El miedo

Lucía repasaba mentalmente todas las cosas que tenía que hacer a lo largo del día mientras viajaba en el metro. Le preocupaba que si su cita con el médico iba con retraso no llegaría a tiempo de recoger a los niños y tendría que pedirle el favor a su ex, que era la última persona a la que le quería pedir un favor. Además al día siguiente tendría que recuperar las dos horas de trabajo que iba a cogerse para salir antes hoy y en algún momento debería ir a comprar la tela para el disfraz de la obra de teatro de Marquitos.

Pierre no podía concentrarse. Hoy era el día, su día. Por fin se lo iba a decir y si ella le decía que sí, le daría un beso. A las 12, con el mar y los fuegos artificiales de fondo. No podía ser más su amigo, no quería serlo. Y hoy, fuera cual fuera su decisión, serían algo totalmente diferente.

Sandra esperaba en la terminal a que la pantalla anunciase la puerta de embarque de su vuelo. Por fin regresaba a casa. Después de un año probando fortuna en lo que era la Europa más avanzada, volvía con su familia. Ya encontraría algo, no importaba que no fuera de lo suyo, sólo quería volver.

Nunca sabremos si Pierre se declaro, si Lucía pudo terminar el disfraz a tiempo, ni cómo fue el abrazo que Sandra le dio a sus padres. El miedo acabó con todos ellos, con su futuro, sus sueños. Porque eso es el terrorismo y eso es lo que provoca, miedo.

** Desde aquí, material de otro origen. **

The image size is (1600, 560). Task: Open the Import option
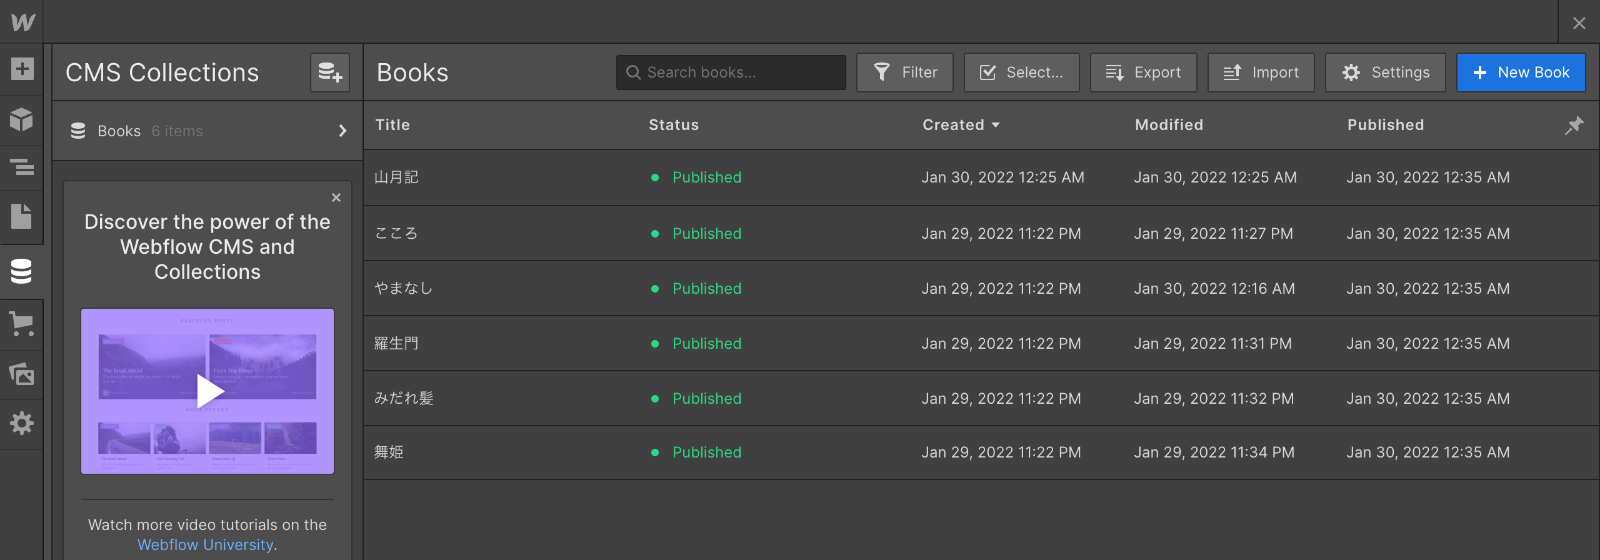[x=1261, y=73]
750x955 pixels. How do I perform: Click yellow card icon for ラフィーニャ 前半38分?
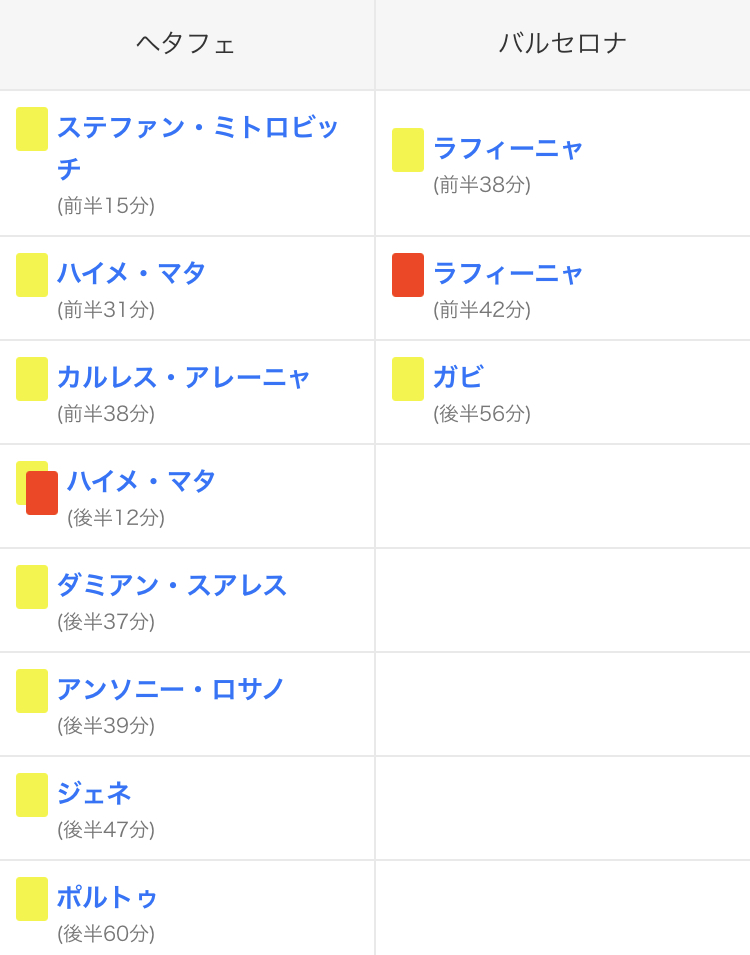pos(408,150)
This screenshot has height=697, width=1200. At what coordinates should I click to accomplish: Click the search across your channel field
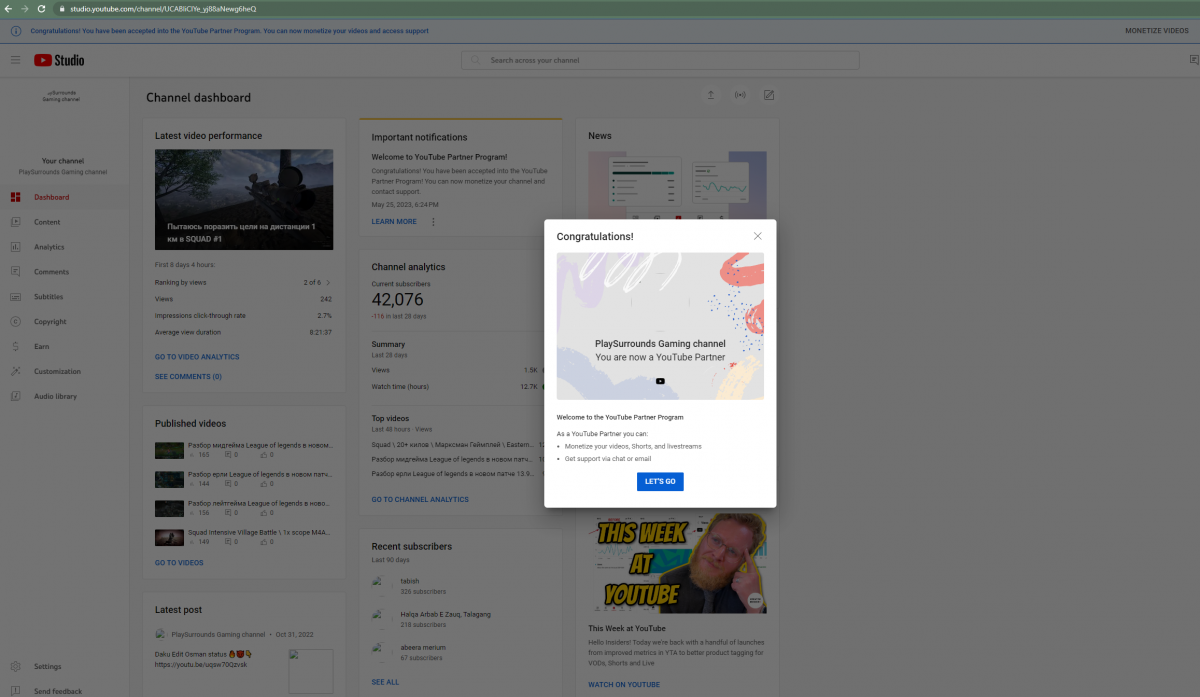[660, 60]
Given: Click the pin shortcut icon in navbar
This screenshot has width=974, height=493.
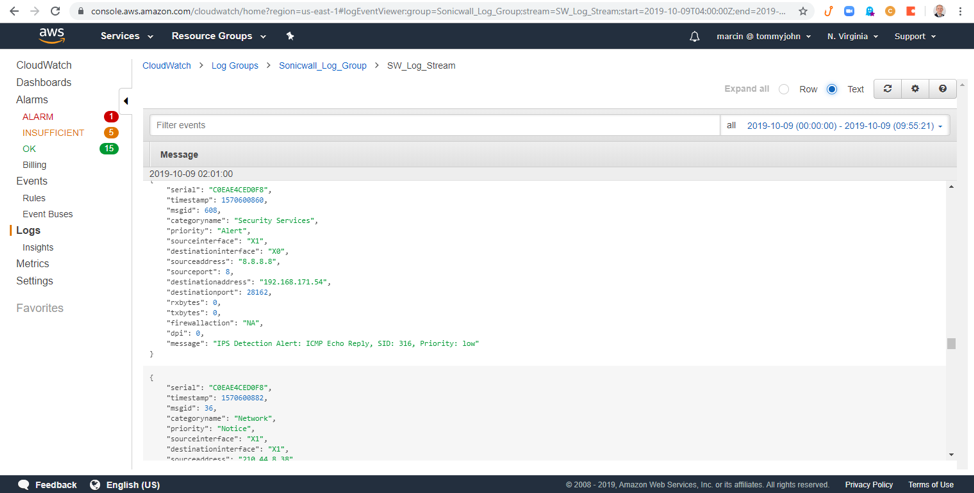Looking at the screenshot, I should point(290,36).
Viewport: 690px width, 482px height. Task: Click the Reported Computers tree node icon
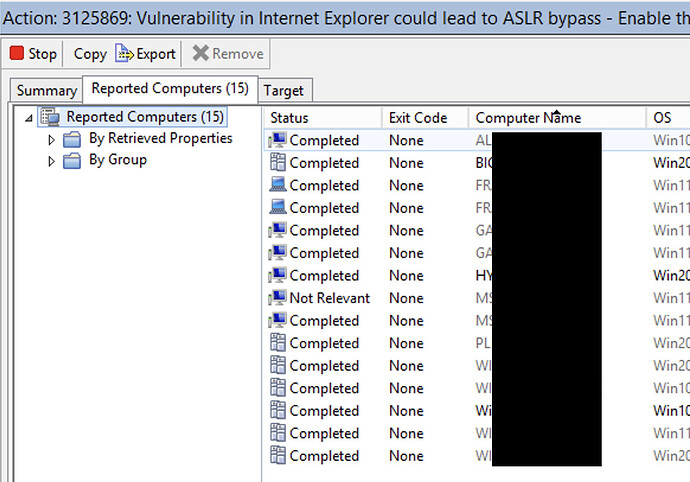pyautogui.click(x=51, y=118)
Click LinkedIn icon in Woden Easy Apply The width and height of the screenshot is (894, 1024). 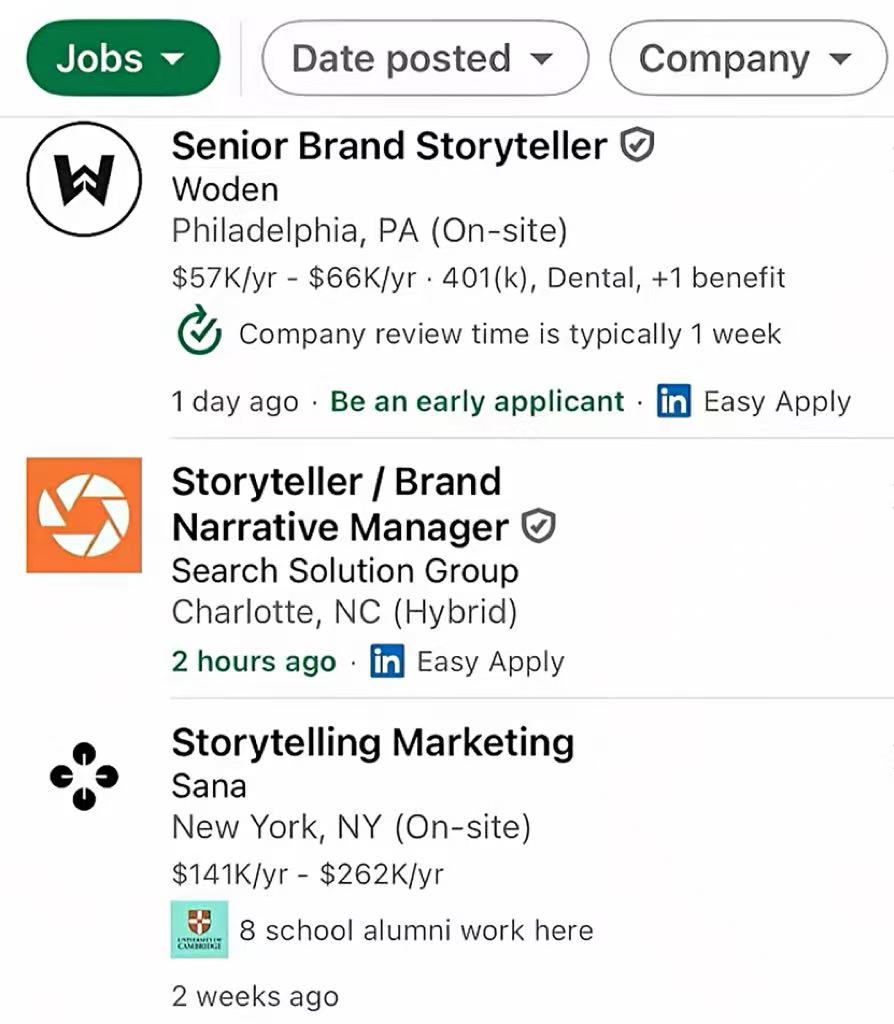pos(674,402)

Hace poco, unos compañeros de trabajo se pusieron a recodar dónde estaban el 23 F y lo que estaban haciendo. Yo aún no había nacido, pero recordé cuáles fueron los hechos históricos que más me habían impactado. el día que mataron a Miguel Ángel Blanco y el 11-S. He crecido con el terrorismo de ETA de fondo y me he convertido en adulta con la amenaza del terrorismo islámico. He vivido simulacros en el colegio por bombas, incluso alguna amenaza. Cuando ahora el metro va lleno o voy a algún evento como la Semana Santa o la Feria de Abril, siempre hay un instante en el que pienso, “ufff como le den por hacer algo aquí”. No me da vergüenza reconocer ese temor, sigo haciendo mi vida normal, pero está ahí,  lo asumo y sigo adelante.

El miedo sólo se puede combatir con educación y amor, son las dos únicas fuerzas capaz de disiparlo, pero somos tan idiotas que en vez de crecer como personas en esos dos valores, preferimos vivir en la ignorancia y seguimos dejando que nos llenen la cabeza con creencias políticas, religiosas y además nos convenzan de que nuestra razón es la única y verdadera. No hemos aprendido nada de todo lo que hemos hecho mal, de la Inquisición, las guerras, las matanzas. Y por eso el miedo sigue ganando.

No voy a acabar esta entrada con miedo. Aunque no soy tan idealista como era cuando tenía 17 años, aún creo que podemos cambiar algo las cosas.

Lucía llegó a tiempo de recoger a los niños, Sandra regresó a su casa donde su familia le hizo una gran fiesta, Pierre no llegó a dar ese beso, pero esa noche conoció a la chica con la que se casará el próximo año. Y la vida siguió, la vida sigue.